The company’s financial health appears increasingly robust, with cash and investments totaling $1.4 billion at the end of September—up from $1.2 billion just three months earlier. This financial stability has allowed Zillow to navigate the complex real estate market landscape while continuing to innovate its platform offerings. Adjusted EBITDA reached $165 million in Q3, representing a significant improvement from the $127 million reported a year earlier. Most notably, Zillow posted a net income of $10 million for the quarter, marking a substantial turnaround from its $20 million loss during the same period last year and an improvement over the $2 million gain in the previous quarter. These figures paint a picture of a company that has successfully transitioned from growth-at-all-costs to sustainable profitability while maintaining impressive expansion.
Consumer engagement with Zillow’s platforms continues to grow impressively, with traffic across all Zillow Group websites and apps reaching 250 million average monthly unique users in the third quarter—a 7% increase compared to the same period in 2024. Total visits climbed to 2.5 billion in Q3, reflecting a 4% year-over-year growth. These traffic statistics underscore Zillow’s enduring appeal and central position in the real estate journey for millions of Americans. As Wacksman noted in the company’s press release, “Zillow’s Q3 results show how well we’re delivering on our mission to make buying, selling, financing and renting easier. Zillow is leading the industry toward a more transparent, consumer-first future.” This statement reflects the company’s strategic positioning as not just a listing platform but as a comprehensive solution for all real estate transactions.

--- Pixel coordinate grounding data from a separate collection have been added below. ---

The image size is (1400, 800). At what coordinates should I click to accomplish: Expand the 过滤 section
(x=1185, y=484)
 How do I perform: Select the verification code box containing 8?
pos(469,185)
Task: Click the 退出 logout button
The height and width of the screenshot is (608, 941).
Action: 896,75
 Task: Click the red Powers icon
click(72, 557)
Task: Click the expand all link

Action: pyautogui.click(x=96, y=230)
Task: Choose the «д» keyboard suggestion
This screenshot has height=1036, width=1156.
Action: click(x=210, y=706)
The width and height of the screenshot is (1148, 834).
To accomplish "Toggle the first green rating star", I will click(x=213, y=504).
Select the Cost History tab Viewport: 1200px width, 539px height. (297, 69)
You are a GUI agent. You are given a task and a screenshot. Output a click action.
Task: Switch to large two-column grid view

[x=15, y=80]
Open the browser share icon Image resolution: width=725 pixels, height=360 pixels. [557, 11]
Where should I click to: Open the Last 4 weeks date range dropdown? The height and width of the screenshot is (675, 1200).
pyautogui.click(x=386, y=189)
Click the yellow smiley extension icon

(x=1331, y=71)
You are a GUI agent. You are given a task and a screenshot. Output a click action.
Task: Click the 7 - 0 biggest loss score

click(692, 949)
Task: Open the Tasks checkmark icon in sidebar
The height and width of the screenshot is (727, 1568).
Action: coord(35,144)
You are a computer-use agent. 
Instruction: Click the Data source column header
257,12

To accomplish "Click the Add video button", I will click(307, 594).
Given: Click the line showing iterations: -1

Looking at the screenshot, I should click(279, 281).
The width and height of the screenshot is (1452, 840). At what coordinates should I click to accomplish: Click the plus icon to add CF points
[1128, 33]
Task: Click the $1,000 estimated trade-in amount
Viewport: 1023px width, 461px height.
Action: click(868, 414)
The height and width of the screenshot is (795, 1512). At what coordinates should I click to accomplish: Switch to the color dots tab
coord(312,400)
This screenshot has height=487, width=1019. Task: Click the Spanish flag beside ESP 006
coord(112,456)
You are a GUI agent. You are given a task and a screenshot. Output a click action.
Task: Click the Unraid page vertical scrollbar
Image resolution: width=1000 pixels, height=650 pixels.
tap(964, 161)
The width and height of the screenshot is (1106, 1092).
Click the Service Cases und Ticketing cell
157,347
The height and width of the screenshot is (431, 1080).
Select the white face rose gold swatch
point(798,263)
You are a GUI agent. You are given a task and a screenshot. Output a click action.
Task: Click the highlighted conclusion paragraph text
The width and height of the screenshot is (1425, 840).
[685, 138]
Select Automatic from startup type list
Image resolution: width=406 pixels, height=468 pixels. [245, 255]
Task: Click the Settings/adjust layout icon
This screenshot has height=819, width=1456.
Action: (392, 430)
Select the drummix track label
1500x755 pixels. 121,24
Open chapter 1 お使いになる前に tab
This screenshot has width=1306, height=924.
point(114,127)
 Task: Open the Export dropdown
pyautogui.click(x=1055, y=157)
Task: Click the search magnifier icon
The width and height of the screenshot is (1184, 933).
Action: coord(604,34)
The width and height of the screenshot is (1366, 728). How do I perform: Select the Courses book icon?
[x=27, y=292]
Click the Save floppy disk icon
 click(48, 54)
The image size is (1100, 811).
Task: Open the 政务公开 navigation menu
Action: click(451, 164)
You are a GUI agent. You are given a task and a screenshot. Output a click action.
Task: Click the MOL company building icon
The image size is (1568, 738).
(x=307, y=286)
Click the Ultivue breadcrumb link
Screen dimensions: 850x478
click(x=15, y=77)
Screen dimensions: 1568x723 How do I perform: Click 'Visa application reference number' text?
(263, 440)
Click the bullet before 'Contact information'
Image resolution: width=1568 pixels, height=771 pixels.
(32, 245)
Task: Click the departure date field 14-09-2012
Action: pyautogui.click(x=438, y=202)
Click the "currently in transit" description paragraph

The rentals segment has emerged as a particularly bright spot for Zillow, with revenue surging 41% year-over-year to $174 million. This exceptional performance highlights the company’s successful diversification beyond traditional home sales into the rental market, which continues to be a critical segment of the housing ecosystem, especially as high mortgage rates have pushed many potential buyers toward renting. Similarly, Zillow’s mortgage division has shown remarkable growth with revenue increasing 36% to $53 million, demonstrating the effectiveness of the company’s strategy to expand its financial service offerings. By strengthening these complementary business lines, Zillow appears to be building a more resilient business model that can better withstand fluctuations in the housing market.
Looking ahead to the fourth quarter, Zillow has provided revenue guidance in the range of $645 million to $655 million, which would represent high single-digit year-over-year growth. While this projection suggests a slight sequential decrease from Q3, it still reflects continued confidence in the company’s growth trajectory. The more modest forecast may indicate some caution regarding seasonal factors or macroeconomic conditions affecting the real estate market. However, Zillow’s consistent ability to exceed expectations in recent quarters suggests the company may be strategically setting conservative targets. The continued profitability trend, coupled with strong growth across multiple business segments, positions Zillow favorably as it approaches the end of 2025.
Zillow’s performance in this quarter demonstrates how the company has evolved from simply being a real estate search portal to becoming an integrated platform that touches multiple aspects of housing transactions. Despite facing industry challenges and regulatory scrutiny, Zillow continues to innovate and expand its reach within the real estate ecosystem. The company’s financial results reflect not only its market leadership but also its successful execution of a multi-faceted growth strategy. With strong consumer engagement, diversified revenue streams, and improving profitability, Zillow appears well-positioned to continue its upward trajectory and further solidify its role as a transformative force in how Americans buy, sell, finance, and rent homes. As the real estate industry continues to evolve, Zillow’s focus on creating a more transparent and consumer-centric experience may prove to be its most valuable asset.